What needs to be done: From the records below, set down exactly the lines starting with the line that contains "Open the Alu Dibond product image" and going on through the line that contains "Task: Click the 13 ratings link". Nothing else is wanted.

::::

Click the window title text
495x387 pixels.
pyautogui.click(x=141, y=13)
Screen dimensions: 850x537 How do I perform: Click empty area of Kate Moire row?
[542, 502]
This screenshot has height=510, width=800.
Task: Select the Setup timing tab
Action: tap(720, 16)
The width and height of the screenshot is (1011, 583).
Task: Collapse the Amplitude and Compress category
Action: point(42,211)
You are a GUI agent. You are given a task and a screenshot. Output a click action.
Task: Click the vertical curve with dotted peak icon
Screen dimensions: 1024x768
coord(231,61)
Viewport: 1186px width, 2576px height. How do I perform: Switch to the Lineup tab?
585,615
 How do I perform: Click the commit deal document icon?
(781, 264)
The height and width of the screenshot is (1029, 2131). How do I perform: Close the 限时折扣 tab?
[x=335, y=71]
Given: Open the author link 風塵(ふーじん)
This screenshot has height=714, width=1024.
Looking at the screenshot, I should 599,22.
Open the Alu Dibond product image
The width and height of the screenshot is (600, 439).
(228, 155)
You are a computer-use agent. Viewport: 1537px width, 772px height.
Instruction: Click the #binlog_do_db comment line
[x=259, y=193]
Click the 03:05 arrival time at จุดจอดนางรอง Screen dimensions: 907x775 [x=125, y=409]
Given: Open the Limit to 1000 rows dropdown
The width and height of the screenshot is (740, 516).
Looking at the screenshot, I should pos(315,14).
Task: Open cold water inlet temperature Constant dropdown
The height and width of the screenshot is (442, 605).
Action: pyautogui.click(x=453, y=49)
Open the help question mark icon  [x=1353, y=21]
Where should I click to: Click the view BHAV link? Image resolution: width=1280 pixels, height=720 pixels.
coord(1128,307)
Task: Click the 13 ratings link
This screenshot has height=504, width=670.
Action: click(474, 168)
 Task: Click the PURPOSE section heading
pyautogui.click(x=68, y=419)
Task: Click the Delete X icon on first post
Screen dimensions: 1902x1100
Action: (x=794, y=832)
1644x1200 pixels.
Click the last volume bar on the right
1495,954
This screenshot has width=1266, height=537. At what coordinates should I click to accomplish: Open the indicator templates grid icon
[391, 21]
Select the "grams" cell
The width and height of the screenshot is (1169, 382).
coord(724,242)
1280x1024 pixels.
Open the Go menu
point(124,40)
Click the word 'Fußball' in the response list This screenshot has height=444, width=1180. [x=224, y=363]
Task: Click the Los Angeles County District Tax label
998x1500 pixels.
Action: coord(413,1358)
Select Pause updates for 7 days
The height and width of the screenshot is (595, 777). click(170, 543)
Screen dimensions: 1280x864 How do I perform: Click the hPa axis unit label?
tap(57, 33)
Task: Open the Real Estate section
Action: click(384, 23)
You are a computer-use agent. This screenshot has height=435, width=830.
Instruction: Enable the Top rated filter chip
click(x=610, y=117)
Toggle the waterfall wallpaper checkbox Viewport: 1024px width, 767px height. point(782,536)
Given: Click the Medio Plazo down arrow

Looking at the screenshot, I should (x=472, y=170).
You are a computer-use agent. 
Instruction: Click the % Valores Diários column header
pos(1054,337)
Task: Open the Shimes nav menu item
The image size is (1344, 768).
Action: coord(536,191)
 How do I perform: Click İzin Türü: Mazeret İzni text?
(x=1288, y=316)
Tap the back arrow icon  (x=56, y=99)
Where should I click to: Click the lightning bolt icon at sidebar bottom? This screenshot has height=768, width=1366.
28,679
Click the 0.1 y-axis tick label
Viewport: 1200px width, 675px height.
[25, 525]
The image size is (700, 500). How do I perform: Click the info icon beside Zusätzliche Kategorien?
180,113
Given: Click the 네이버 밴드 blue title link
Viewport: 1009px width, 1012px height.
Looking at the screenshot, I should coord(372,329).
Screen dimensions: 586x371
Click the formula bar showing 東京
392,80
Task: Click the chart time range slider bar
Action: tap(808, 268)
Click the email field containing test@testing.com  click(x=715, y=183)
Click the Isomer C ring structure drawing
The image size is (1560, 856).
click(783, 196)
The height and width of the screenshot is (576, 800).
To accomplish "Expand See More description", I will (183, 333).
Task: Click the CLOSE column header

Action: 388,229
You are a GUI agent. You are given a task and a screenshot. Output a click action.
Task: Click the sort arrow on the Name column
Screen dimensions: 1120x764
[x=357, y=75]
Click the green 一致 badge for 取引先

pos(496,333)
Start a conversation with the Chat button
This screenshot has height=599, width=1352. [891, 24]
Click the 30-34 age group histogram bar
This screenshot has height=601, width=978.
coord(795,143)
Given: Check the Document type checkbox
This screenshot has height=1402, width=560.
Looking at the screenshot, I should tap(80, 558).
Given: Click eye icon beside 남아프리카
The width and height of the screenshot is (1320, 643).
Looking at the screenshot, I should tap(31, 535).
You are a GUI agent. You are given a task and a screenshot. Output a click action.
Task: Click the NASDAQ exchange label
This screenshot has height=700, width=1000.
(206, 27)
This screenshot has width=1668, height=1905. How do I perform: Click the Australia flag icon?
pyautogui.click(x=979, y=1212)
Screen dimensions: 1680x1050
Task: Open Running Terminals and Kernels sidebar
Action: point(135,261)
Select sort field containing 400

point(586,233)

::::

Solved exercise:
Open the Alu Dibond product image
The width and height of the screenshot is (600, 439).
(228, 155)
You are a computer-use agent. Viewport: 1537px width, 772px height.
Instruction: Click the #binlog_do_db comment line
[x=259, y=193]
Click the 03:05 arrival time at จุดจอดนางรอง Screen dimensions: 907x775 [x=125, y=409]
Given: Open the Limit to 1000 rows dropdown
The width and height of the screenshot is (740, 516).
Looking at the screenshot, I should pos(315,14).
Task: Open cold water inlet temperature Constant dropdown
The height and width of the screenshot is (442, 605).
Action: pyautogui.click(x=453, y=49)
Open the help question mark icon  [x=1353, y=21]
Where should I click to: Click the view BHAV link? Image resolution: width=1280 pixels, height=720 pixels.
coord(1128,307)
Task: Click the 13 ratings link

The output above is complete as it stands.